Said Sheikh Samatar | |
Native Name: | سعيد الشيخ سمتر |
Birth Name: | Saciid Sheekh Samatar |
Birth Date: | 1943 |
Birth Place: | Ogaden, Ethiopia |
Death Place: | Newark, New Jersey, United States |
Occupation: | Scholar, writer |
Alma Mater: | Goshen College (1973) Northwestern University (1979) |
Notableworks: | Oral poetry and Somali nationalism (1982) Somalia: Nation in Search of a State (1987) |
Spouse: | Lydia Samatar |
Children: | Sofia Samatar, Delmar Samatar |
Said Sheikh Samatar (Somali: Siciid Sheekh Samatar, Arabic: سعيد الشيخ سمتر; 1943 – 24 February 2015) was a Somali scholar and writer.
Said was born in 1943 in the Ogaden in Ethiopia to Faduma and Sheikh Samatar. He came from a large family consisting of fourteen people, including his father's second wife. Samatar spent his early years in a nomadic environment, where he writes that "seasons of plenty" with "fragrant flowers blooming all over the fallowed fields, abundant milk and meat" alternated with the "perennial threat of starvation during droughts, marauding gangs of enemy clans bent on murder and mayhem, stripping you of your livestock, the ever-present danger of ravenous predators."

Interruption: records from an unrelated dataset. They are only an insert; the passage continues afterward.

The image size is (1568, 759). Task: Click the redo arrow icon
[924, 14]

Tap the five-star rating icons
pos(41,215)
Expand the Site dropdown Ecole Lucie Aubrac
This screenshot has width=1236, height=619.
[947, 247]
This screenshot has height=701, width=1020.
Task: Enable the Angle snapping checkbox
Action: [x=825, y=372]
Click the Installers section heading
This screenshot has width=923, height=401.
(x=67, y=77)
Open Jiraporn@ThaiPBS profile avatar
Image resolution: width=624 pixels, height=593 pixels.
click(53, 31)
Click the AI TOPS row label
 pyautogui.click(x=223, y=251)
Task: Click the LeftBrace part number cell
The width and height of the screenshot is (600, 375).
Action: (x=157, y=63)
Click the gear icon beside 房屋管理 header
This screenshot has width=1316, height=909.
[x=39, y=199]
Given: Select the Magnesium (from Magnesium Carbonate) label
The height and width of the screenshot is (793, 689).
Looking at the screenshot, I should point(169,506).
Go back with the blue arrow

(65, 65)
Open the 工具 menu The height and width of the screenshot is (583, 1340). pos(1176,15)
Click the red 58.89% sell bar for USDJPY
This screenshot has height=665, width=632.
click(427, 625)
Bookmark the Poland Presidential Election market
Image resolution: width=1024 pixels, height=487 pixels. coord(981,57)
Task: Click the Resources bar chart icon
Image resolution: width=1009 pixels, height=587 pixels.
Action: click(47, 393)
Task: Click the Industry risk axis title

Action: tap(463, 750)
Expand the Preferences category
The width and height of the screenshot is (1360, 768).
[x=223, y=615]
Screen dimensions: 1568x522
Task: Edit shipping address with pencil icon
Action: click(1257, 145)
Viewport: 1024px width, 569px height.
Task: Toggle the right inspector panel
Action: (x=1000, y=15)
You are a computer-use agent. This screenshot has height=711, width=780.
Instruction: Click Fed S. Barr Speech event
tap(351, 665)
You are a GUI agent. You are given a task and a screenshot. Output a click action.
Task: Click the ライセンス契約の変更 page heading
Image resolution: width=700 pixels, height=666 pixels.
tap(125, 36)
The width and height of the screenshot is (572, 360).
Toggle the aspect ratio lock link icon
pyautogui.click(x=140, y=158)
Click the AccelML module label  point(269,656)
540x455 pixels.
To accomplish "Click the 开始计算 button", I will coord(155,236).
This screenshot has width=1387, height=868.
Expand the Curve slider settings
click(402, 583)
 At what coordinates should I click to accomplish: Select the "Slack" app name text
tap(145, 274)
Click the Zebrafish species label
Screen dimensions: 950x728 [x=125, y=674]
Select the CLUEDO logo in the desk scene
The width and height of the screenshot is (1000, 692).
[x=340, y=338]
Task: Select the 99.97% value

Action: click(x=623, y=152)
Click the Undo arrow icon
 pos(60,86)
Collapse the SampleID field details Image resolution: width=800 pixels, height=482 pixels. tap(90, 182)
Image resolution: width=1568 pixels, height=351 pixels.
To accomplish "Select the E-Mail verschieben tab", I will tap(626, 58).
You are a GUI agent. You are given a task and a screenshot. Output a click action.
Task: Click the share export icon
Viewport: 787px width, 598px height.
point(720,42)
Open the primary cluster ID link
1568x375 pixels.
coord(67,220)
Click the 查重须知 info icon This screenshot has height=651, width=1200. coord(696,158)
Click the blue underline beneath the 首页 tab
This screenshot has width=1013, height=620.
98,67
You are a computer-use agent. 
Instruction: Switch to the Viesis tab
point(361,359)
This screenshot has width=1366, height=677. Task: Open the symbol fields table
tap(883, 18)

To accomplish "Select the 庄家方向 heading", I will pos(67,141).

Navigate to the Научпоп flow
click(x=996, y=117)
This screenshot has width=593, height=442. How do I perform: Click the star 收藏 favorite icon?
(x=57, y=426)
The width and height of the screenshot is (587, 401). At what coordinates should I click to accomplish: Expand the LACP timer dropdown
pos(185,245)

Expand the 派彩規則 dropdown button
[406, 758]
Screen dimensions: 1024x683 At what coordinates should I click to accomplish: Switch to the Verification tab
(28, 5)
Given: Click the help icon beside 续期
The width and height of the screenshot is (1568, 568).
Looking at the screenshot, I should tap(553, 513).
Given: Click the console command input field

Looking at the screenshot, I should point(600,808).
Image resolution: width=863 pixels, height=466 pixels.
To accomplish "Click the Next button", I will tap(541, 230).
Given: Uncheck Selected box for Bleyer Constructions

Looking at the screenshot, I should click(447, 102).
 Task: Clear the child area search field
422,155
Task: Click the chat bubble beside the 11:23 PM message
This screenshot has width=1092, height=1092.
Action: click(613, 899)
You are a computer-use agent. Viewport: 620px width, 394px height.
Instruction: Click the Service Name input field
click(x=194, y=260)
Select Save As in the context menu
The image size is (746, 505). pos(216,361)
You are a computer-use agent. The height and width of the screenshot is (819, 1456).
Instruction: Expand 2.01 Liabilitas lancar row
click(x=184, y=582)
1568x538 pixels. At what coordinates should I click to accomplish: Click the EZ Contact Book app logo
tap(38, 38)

In 1958, Said's father, who had been working for the government as an Islamic magistrate since 1948, sent for him to begin schooling. Samatar subsequently moved to the town of Qalaafo, transitioning from nomadic life to urban life. Samatar received education at a Christian Missionary school run by Protestants. During 1963, a Somali revolt against the Ethiopia Empire broke out and Qalaafo was bombarded during a reprisal carried out by the Ethiopian Imperial Army, resulting in the destruction of much of the property own by Samatar's family. In the attack his brother was shot and crippled by the Ethiopians, resulting in Samatar and his brothers becoming refugees in the Somali Republic.[1]
In 1970, Samatar began working at the National Teaching College in Somalia alongside several American librarians. There, an American friend suggested that he continue his education at a university in the United States.
Coming to the U.S. on a scholarship, Samatar commenced studies at Goshen College in Goshen, Indiana. He attended early morning and night classes, while working during the day as a welder to support his wife, who at the time was pregnant with their two children. Samatar graduated from Goshen College in 1973 with a degree in history and literature. He followed that with a Master's degree in Northeast African history, and received a graduate certificate in African studies. In 1979, he obtained a doctorate in African history from Northwestern University in Evanston, Illinois. Soon after, a job offer arrived from Eastern Kentucky University in Richmond, Kentucky, where Samatar taught from 1979 to 1981. In July 1981, he accepted a post at Rutgers University in Newark, New Jersey.
His daughter is award-winning author Sofia Samatar.[2] [3]
On 24 February 2015, Said Sheikh Samatar died while undergoing treatment for an unspecified illness in Newark. He was survived by his wife Lydia, son Delmar, daughter Sofia, and four grandchildren.[4] [5] Somali expatriates around the world sent their condolences to the late scholar's family.[6]
Samatar authored a number of books, including a series on Somalia. In addition, he wrote a variety of articles, scholarly papers and book reviews. Samatar was a member of the executive committee of the Somali Studies International Association since 1979, and served as a managing editor of the Horn of Africa journal. He was also a member of the International Advisory Board of Bildhaan: An International Journal of Somali Studies, published by Macalester College.[7] Additionally, he was a consultant to The Somali Experience project and was a member of the African Studies Association. He oversaw Somali-related programming on Voice of America.
In 1995, along with Ismail Ali Ismail, Samatar took part in an international symposium in Asmara, Eritrea for the writing of the Constitution of Eritrea.[8]
Samatar was a regular fixture in the popular media. In 1992, as part of the Social Science Research Council team's reassessment of the "Teaching and Study of the Humanities in Africa," he went to Somalia as a consultant and interpreter for the ABC news program Nightline with the American journalist Ted Koppel. Beginning in 1983, Samatar appeared on BBC shows for interviews regarding Northeast Africa, and discussed Somalia on NBC, ABC, CBS, CNN International, as well as PBS' The NewsHour with Jim Lehrer and Canadian Broadcasting Corporation's radio and television news programs. Samatar has been cited in Time, Newsweek, U.S. News & World Report, The New York Times and The Washington Post.